Nearly a third of China’s super-rich favour British schools
Last week’s Hurun Report, which tracks the changing foibles and fads of the seriously rich in China, tells us not only their preferences in luxury shopping and travel destinations, but other things besides. Top of the list of bizarre objectives is sending their kids to expensive elite boarding schools in Britain.
Pity the kids
Following on from yesterday’s blog on the subject, I can only assume that mainland parents believe the glossy brochures where the sun shines and don’t bother to go over and visit the schools in person. If they did, they would see that unless a Chinese kid’s English is brilliant, they are going to be put in a form a year or more below their age group to compensate. They face an uphill struggle: lonely and speaking a foreign language, stuck in a class with younger kids and cut off from peers their own age. On the other hand, isolation is probably a good incentive to learn English fast. In some schools, such as Queens in Taunton, Somerset, they have special houses for Chinese pupils, where English is taught as a second language to bring them up to speed. With several Chinese kids together, they will at least have kindred spirits. But if they just hang out together speaking Chinese they learn little English.
Chinese kids tend, from my observation, not to assimilate well in pool of precocious privileged British kids. But why would they? Would a little English Lord Fauntleroy do well parachuted into a snooty school in Beijing? It’s sink or swim but it must be a nightmare of cold and loneliness for many Chinese kids.
Overseas education is hip
The Hurun report shows the United States is still a top choice for college and university, with 36 per cent of those surveyed picking the America as their priority choice for tertiary education. An amazing 28.7 per cent said that the UK is the best choice for pre-university, i.e. high or secondary school education. The pupils getting shipped off to British boarding schools tend to be the children of the super-rich: with the average starting age being 16. If their English is up to speed that should give them two years to A levels. And then, their parents hope, Harvard.
Two thirds of Chinese want to emigrate
So much for love of the motherland and faith in China’s education system – first chance they get, China’s rich parents follow the kids overseas. Two thirds want to ditch China and head for pastures new, rising from 60 per cent last year to 64 per cent in this year’s survey. This was “driven mainly by the number of super-rich who have already emigrated,” says the report. Ah, the sheep factor. One reason they want to do so is greater ease in getting their children a foreign education, apparently, which includes both private boarding schools and third-level education. This makes it sound like the parents head off first, leaving the kids behind in China, then the kids follow later. Not only is the US their top destination for their children’s schooling, Uncle Sam remains the top emigration destination, with Europe and Canada next.
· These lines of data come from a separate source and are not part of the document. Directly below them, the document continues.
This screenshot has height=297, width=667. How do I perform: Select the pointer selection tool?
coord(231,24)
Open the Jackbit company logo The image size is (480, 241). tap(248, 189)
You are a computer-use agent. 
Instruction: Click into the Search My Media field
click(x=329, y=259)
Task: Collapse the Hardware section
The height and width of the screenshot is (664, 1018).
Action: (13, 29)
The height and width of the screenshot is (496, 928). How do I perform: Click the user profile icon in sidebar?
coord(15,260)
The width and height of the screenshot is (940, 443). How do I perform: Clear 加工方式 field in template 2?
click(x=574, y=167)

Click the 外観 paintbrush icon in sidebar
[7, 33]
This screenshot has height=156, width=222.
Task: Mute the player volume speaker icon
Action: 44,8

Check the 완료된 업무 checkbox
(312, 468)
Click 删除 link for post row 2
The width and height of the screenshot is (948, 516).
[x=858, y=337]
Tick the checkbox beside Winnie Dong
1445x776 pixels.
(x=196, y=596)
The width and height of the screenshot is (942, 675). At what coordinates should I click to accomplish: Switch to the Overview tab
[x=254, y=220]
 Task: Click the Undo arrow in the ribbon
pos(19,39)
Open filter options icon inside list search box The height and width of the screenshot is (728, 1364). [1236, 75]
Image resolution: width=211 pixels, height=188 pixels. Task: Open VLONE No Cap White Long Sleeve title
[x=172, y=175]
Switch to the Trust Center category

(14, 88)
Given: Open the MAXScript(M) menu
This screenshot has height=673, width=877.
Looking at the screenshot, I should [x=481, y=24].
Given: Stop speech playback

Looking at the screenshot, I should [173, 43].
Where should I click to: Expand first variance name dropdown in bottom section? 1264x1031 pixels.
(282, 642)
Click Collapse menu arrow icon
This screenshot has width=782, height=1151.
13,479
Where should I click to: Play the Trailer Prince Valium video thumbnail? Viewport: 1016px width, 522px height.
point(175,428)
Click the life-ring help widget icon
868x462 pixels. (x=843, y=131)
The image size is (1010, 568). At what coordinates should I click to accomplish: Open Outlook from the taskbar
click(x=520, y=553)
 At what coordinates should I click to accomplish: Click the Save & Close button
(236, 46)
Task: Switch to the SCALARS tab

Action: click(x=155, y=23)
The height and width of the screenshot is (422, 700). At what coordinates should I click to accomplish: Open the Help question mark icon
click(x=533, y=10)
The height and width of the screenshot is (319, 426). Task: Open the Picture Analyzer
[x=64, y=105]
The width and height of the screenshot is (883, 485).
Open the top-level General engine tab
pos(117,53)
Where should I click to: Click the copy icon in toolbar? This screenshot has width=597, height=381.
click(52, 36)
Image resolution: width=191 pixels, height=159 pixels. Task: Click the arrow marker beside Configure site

When I visited the Chinese suburbs of Markham and Scarborough in Toronto, they seemed like suburbs of Tai Po, albeit stuck in a 1991 time warp with awful weather. No one spoke English, and the shopping precinct sold the Hong Kong newspapers. A Chinese friend was extolling the virtues of Vancouver to me today, saying the best thing was she didn’t need to speak English for three days. Everyone spoke Chinese. So I expect if the unfortunate mainland kids sent off to British and American schools can’t master English they shouldn't’ worry – wherever they are, China is coming to a suburb nearby, soon.